Entre jeux d’alliances pas très franches, liaisons dangereuses, commanditaires hypothétiques et businessmen aux desseins incertains, Abel Morales pourrait être l’héritier d’un certain Michael Corleone, fripouille ambitionnant en son temps réussite sociale et politique. S’il ne se défendait constamment de ne s’être jamais sali les mains.

Oscar Isaac, avec ses grands yeux noirs aussi innocents que ceux d’un chacal qui vient de naître, est remarquable et son jeu, délibérément opaque. Il nous est impossible, durant les 2 heures que durent le film qui nous engourdit posément tout en jouant avec nos nerfs, d’affirmer qu’il est l’homme le plus honnête — et par là, le plus naïf — qui ait jamais débarqué à New York ou a fortiori, le plus dangereux. Sa morale intransigeante face à une épouse vorace et un « consigliere » (Albert Brooks, aussi doux qu’inquiétant) enclins à le protéger des réalités du monde des affaires en se lavant les pognes et l’âme des quelques écarts de conduite dont ils se rendent coupables pour maintenir leur poulain au sommet, se révèle finalement bien plus létale. Délibérément reclus dans une tour d’ivoire où il s’illusionne et se gargarise des principes moraux qui le régissent, il n’est plus qu’une coque vide et déshumanisée.
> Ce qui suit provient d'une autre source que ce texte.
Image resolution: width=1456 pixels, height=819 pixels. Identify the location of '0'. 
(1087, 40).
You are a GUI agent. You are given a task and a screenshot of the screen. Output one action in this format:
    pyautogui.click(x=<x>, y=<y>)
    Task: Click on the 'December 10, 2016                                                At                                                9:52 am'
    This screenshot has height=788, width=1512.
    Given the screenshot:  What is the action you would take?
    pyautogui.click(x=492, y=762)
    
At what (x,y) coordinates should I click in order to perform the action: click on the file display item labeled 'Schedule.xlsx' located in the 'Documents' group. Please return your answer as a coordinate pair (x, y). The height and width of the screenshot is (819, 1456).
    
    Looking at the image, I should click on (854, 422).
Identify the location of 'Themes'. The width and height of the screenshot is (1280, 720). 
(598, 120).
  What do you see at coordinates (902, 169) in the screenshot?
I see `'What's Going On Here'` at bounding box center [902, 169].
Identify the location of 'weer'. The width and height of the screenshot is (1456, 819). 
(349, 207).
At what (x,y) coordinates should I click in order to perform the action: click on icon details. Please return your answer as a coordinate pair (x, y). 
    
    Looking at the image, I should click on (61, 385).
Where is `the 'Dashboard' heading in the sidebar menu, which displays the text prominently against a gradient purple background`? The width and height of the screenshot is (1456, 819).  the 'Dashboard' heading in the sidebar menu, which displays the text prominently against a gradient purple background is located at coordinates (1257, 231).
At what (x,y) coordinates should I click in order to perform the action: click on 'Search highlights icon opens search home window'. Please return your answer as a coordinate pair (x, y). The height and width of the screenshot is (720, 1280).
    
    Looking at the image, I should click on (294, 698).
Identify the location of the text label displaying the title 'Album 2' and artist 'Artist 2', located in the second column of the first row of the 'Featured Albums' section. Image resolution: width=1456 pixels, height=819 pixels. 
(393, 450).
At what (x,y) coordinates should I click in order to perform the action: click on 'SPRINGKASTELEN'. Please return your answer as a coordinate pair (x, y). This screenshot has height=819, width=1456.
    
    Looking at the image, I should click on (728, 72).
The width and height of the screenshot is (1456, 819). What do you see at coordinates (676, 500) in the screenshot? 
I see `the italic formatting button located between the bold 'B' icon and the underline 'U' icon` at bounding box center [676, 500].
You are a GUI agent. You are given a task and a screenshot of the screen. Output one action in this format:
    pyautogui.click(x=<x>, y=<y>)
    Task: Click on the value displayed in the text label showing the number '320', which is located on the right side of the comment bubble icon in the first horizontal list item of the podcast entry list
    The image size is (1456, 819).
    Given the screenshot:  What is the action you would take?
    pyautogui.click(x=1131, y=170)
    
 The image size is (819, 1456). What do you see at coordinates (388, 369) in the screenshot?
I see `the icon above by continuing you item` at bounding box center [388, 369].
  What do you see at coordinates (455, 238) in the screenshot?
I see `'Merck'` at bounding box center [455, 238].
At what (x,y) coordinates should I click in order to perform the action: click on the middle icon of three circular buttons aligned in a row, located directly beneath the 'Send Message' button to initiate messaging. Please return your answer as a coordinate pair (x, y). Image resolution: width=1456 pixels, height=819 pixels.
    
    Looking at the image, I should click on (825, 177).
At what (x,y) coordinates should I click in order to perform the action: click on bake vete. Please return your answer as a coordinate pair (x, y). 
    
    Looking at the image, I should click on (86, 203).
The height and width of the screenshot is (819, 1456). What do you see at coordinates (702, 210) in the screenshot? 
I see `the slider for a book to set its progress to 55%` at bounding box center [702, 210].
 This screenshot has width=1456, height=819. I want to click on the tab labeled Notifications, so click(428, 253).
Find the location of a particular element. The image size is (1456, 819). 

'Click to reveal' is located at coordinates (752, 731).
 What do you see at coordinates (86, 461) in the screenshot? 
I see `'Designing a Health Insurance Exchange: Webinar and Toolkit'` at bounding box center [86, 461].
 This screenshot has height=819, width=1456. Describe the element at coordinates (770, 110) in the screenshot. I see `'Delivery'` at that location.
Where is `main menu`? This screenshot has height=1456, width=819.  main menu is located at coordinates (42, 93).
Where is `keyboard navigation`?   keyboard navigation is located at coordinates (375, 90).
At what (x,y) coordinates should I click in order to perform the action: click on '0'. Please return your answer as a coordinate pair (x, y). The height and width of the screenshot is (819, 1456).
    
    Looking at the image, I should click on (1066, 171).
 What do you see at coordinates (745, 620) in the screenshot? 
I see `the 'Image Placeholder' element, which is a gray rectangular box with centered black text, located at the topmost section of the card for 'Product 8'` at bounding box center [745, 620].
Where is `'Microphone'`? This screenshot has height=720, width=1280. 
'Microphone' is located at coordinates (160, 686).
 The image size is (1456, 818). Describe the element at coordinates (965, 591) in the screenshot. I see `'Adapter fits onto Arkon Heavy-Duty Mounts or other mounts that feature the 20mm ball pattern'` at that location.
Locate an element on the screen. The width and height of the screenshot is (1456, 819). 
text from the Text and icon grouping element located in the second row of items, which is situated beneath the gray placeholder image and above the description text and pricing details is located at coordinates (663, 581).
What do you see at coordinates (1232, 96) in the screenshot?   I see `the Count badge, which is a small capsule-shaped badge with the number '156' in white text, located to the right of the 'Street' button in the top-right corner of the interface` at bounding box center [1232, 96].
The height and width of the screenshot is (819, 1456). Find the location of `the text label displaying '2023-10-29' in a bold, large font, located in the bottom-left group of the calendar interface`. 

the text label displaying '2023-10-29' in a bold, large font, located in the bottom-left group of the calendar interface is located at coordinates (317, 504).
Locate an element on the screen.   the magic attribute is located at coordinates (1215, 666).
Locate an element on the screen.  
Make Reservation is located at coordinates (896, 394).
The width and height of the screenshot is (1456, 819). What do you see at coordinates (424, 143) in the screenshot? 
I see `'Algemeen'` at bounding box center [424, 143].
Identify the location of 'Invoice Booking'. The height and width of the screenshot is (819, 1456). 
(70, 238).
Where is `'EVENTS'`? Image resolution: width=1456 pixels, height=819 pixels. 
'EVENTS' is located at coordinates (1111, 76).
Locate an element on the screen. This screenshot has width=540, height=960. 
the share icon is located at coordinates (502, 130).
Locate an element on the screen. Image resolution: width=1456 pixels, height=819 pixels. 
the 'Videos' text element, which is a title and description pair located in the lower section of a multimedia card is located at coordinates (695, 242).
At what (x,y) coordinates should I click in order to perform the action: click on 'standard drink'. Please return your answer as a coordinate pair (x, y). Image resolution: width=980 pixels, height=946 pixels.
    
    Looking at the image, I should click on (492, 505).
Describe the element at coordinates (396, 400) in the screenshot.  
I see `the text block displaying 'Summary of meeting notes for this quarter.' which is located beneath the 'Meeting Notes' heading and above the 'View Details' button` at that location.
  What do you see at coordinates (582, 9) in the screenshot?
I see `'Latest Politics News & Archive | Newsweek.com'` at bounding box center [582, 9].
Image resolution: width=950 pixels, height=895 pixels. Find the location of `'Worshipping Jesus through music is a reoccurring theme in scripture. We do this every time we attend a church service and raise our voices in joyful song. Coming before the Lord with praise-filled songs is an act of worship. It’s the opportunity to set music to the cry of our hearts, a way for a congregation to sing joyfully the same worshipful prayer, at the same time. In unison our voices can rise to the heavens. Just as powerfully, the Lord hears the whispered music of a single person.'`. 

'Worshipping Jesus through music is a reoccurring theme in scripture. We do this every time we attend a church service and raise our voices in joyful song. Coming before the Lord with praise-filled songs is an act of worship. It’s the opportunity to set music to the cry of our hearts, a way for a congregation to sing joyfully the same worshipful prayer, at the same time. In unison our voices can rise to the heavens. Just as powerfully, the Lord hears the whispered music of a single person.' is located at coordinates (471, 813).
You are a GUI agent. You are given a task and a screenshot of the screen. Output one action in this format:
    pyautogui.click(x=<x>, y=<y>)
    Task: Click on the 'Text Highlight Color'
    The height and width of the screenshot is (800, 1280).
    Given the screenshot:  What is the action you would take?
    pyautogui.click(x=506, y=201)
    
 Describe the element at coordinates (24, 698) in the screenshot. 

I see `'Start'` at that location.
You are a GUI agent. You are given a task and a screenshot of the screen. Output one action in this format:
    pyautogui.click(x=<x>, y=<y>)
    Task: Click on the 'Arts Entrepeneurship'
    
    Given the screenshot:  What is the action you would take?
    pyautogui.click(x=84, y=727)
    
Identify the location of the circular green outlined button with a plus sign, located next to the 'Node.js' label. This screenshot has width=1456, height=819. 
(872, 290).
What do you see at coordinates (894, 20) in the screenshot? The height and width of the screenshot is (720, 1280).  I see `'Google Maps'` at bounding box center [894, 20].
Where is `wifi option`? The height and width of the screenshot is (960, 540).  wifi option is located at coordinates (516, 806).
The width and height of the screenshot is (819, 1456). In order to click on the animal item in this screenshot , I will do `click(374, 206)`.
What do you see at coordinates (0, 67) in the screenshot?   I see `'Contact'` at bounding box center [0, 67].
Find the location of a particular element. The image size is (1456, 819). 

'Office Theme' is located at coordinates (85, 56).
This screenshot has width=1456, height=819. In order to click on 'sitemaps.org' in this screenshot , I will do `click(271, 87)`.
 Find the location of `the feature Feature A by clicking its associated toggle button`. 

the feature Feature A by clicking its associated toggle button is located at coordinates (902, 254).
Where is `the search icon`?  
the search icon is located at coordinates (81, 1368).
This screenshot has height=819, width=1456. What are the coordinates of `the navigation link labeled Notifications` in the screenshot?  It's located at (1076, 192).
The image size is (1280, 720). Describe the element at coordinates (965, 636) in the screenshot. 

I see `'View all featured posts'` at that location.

Peinture d’une ville en proie à une sauvagerie sourde, A most violent year est en outre le portrait d’un couple, en apparence parfait — Le spectateur saisit très vite, lors d’une scène nocturne riche en rebondissements et absurdement drôle, qui y porte la culotte —, dont les jeux pervers évoquent tour à tour la passion amoureuse, le contrat affairiste et des sentiments exacerbés sur l’autel d’une doucereuse humiliation.

Si l’on peut regretter que certains seconds rôles manquent d’un peu de relief face au sulfureux duo Isaac/Chastain, A most violent year nous aspire subrepticement dans un univers déliquescent, parfois fort réjouissant (notamment lorsqu’Abel, chevalier blanc de la réussite à l’américaine, vient défier ses concurrents goguenards) et fait, malgré tout, la part belle aux dames.

Enlisé dans une langueur hivernale zébrée d’éclairs de violence sèche distillés avec intelligence et parcimonie, A most violent year de J.C. Chandor est un bel ouvrage passionnant pour débuter une cuvée 2015 qui s’annonce somptueuse. N’hésitez donc pas à passer les fêtes en compagnie d’un des couples les plus vipérins de l’année.

A noter que A most violent year de J.C. Chandor est distribué mercredi 31 décembre sur tous les écrans de France et de Navarre.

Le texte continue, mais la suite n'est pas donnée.